*** Given information Section Begins ***
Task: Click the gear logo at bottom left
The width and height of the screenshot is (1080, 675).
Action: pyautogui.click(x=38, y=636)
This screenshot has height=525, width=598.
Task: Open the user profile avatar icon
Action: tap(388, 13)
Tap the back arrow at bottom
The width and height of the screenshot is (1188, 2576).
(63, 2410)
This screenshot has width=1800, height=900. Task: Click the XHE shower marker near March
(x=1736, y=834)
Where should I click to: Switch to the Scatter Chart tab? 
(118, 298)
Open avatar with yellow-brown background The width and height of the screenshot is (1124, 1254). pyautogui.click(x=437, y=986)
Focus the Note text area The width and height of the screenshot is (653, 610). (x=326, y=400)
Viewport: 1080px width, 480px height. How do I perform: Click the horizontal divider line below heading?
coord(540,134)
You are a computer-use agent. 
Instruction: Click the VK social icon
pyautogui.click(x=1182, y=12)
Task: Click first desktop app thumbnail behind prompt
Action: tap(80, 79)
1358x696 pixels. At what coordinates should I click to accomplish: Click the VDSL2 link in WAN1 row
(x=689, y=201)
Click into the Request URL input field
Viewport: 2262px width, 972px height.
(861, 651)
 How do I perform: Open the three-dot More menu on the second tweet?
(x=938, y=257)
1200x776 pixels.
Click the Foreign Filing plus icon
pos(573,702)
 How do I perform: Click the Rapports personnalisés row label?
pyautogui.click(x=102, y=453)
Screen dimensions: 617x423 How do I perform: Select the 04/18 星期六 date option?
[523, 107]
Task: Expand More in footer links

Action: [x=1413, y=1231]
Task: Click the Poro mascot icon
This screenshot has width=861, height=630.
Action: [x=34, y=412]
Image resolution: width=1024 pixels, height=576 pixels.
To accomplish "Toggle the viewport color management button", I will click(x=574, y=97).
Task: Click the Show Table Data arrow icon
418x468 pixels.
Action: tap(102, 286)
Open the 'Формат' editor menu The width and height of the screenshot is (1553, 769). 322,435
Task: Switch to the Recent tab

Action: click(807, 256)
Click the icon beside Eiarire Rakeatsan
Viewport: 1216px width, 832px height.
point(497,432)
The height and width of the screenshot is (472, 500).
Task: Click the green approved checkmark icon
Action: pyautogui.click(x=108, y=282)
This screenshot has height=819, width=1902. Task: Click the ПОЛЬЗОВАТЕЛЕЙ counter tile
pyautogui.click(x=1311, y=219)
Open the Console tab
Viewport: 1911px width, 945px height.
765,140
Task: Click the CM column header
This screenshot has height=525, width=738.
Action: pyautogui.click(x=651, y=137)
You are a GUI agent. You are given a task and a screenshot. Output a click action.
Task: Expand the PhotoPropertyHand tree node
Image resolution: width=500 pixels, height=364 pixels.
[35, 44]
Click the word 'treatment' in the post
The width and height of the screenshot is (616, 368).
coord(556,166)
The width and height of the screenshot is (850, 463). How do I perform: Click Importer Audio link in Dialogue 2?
*** Given information Section Ends ***
Please return the entire listing, unchanged.

Task: Click the gear logo at bottom left
The width and height of the screenshot is (1080, 675).
Action: pyautogui.click(x=38, y=636)
This screenshot has height=525, width=598.
Task: Open the user profile avatar icon
Action: tap(388, 13)
Tap the back arrow at bottom
The width and height of the screenshot is (1188, 2576).
(63, 2410)
This screenshot has width=1800, height=900. Task: Click the XHE shower marker near March
(x=1736, y=834)
Where should I click to: Switch to the Scatter Chart tab? 
(118, 298)
Open avatar with yellow-brown background The width and height of the screenshot is (1124, 1254). pyautogui.click(x=437, y=986)
Focus the Note text area The width and height of the screenshot is (653, 610). (x=326, y=400)
Viewport: 1080px width, 480px height. How do I perform: Click the horizontal divider line below heading?
coord(540,134)
You are a computer-use agent. 
Instruction: Click the VK social icon
pyautogui.click(x=1182, y=12)
Task: Click first desktop app thumbnail behind prompt
Action: tap(80, 79)
1358x696 pixels. At what coordinates should I click to accomplish: Click the VDSL2 link in WAN1 row
(x=689, y=201)
Click into the Request URL input field
Viewport: 2262px width, 972px height.
(861, 651)
 How do I perform: Open the three-dot More menu on the second tweet?
(x=938, y=257)
1200x776 pixels.
Click the Foreign Filing plus icon
pos(573,702)
 How do I perform: Click the Rapports personnalisés row label?
pyautogui.click(x=102, y=453)
Screen dimensions: 617x423 How do I perform: Select the 04/18 星期六 date option?
[523, 107]
Task: Expand More in footer links

Action: [x=1413, y=1231]
Task: Click the Poro mascot icon
This screenshot has width=861, height=630.
Action: [x=34, y=412]
Image resolution: width=1024 pixels, height=576 pixels.
To accomplish "Toggle the viewport color management button", I will click(x=574, y=97).
Task: Click the Show Table Data arrow icon
418x468 pixels.
Action: tap(102, 286)
Open the 'Формат' editor menu The width and height of the screenshot is (1553, 769). 322,435
Task: Switch to the Recent tab

Action: click(807, 256)
Click the icon beside Eiarire Rakeatsan
Viewport: 1216px width, 832px height.
point(497,432)
The height and width of the screenshot is (472, 500).
Task: Click the green approved checkmark icon
Action: pyautogui.click(x=108, y=282)
This screenshot has height=819, width=1902. Task: Click the ПОЛЬЗОВАТЕЛЕЙ counter tile
pyautogui.click(x=1311, y=219)
Open the Console tab
Viewport: 1911px width, 945px height.
765,140
Task: Click the CM column header
This screenshot has height=525, width=738.
Action: pyautogui.click(x=651, y=137)
You are a GUI agent. You are given a task and a screenshot. Output a click action.
Task: Expand the PhotoPropertyHand tree node
Image resolution: width=500 pixels, height=364 pixels.
[35, 44]
Click the word 'treatment' in the post
The width and height of the screenshot is (616, 368).
coord(556,166)
The width and height of the screenshot is (850, 463). How do I perform: Click Importer Audio link in Dialogue 2?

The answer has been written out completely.